The term "split tunneling" is used to describe when you want some of your programs to use the VPN while allowing the rest of your traffic to travel via your regular Internet connection. This guide explains how to set up split tunneling so that everything goes outside of the VPN tunnel by default, or so that everything goes inside the VPN tunnel by default.
See also our guide for Split tunneling with the Mullvad app (Android and Linux).
Prerequisites
First you need to have set up OpenVPN in your operating system. See the corresponding guide here:
OpenVPN installation on Windows
Option 1: How to route everything outside of the VPN by default
You will use SOCKS5 proxies for the programs that you want to travel via the VPN.
DNS configuration
Warning: Firefox does leak DNS requests outside the SOCKS5 proxy even if you have remote DNS enabled, make sure you have set your system to use a DNS that is going through the VPN to not risk leaking DNS requests to your ISP. Our public DNS server IP is 193.138.218.74.
Linux using OpenVPN
Edit /etc/openvpn/mullvad_xx.conf and add
route-nopull
route 10.0.0.0 255.0.0.0
route 193.138.218.74 255.255.255.255
Reconnect.
Follow the SOCKS5 guide guide for how to configure your clients that should go out via the VPN.
Windows using OpenVPN
Copy mullvad_xx.ovpn from C:\Program Files\OpenVPN\config\ or C:\Program Files(x86)\OpenVPN\config\ to the desktop, then edit it to add the following:
route-nopull
route 10.0.0.0 255.0.0.0
route 193.138.218.74 255.255.255.255
Save it, and then copy it back to C:\Program Files\OpenVPN\config\ or C:\Program Files(x86)\OpenVPN\config\
Click Yes on the permission requester.
Reconnect.
Follow the SOCKS5 guide for how to configure your clients that should go out via the VPN.
MacOS using Tunnelblick (OpenVPN)
Right click on the Mullvad.tblk file (found inside the downloaded Zip file) and choose "Show Package Contents". Find the file mullvad_xx.conf and open it in TextEdit.

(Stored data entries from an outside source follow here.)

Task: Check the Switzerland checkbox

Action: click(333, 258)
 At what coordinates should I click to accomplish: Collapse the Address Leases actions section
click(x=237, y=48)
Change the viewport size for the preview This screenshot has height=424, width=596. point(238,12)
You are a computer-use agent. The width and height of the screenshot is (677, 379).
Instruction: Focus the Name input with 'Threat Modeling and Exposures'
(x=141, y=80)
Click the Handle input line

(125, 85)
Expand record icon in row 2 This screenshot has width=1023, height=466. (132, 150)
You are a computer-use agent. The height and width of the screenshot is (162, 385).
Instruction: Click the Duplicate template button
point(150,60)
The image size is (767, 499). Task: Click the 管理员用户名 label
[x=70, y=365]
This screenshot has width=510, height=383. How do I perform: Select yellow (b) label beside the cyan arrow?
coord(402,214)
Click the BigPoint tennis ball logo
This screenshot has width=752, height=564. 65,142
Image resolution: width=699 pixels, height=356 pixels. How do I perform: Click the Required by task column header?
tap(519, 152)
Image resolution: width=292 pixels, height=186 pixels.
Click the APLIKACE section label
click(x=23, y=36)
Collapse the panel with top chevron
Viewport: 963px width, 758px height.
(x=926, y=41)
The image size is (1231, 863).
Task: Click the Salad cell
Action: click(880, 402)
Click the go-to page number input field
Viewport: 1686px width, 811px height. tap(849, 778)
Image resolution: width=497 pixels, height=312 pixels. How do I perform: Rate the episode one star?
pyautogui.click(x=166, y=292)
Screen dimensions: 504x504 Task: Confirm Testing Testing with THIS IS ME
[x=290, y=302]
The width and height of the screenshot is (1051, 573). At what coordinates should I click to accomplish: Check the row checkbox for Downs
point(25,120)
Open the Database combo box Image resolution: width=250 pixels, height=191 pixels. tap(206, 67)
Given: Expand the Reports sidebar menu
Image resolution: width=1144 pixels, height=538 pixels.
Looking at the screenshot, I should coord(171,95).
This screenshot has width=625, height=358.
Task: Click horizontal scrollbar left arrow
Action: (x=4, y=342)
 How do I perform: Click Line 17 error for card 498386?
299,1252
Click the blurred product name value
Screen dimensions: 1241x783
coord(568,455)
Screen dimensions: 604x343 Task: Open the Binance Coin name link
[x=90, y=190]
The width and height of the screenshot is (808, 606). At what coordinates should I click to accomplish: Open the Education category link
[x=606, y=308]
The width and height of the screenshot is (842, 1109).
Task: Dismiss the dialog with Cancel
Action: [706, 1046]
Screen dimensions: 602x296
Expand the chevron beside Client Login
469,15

Add the following options to it:
route-nopull
route 10.0.0.0 255.0.0.0
route 193.138.218.74 255.255.255.255
Save the file, and then import this profile into Tunnelblick
Follow the SOCKS5 guide for how to configure your clients that should go out via the VPN.
Option 2: How to route everything via the VPN by default except certain IP addresses
Note: Remove the three lines from the examples above if you have added them.
In this example we will not route www.chalmers.se through the VPN.
First figure out the IP address that you want to go outside the VPN tunnel, in this case it is www.chalmers.se
Open up a terminal / command prompt and run nslookup www.chalmers.se
.
It should respond with
Server: 10.137.8.1
Address: 10.137.8.1#53
Non-authoritative answer
Name: www.chalmers.se
Address: 129.16.71.10
As you can see, it only has one IP address, 129.16.71.10, so we will add this using OpenVPN.
- Edit the OpenVPN configuration / Profile
- Add
route 129.16.71.10 255.255.255.255 net_gateway
- Save changes.
- Restart OpenVPN connection.
Troubleshooting
- Are you able to ping 10.8.0.1? If you get responses then the connection to the VPN server is working.
- Are you not able to get DNS lookups through? In a terminal window, run
nslookup sunet.se
and check which server it tries to use as well. - Either set your DNS to 10.8.0.1 or 193.138.218.74 to make sure the DNS requests goes via the VPN tunnel.
- If your browser works with SOCKS5 enabled works but fails without, then it is most likely a DNS issue.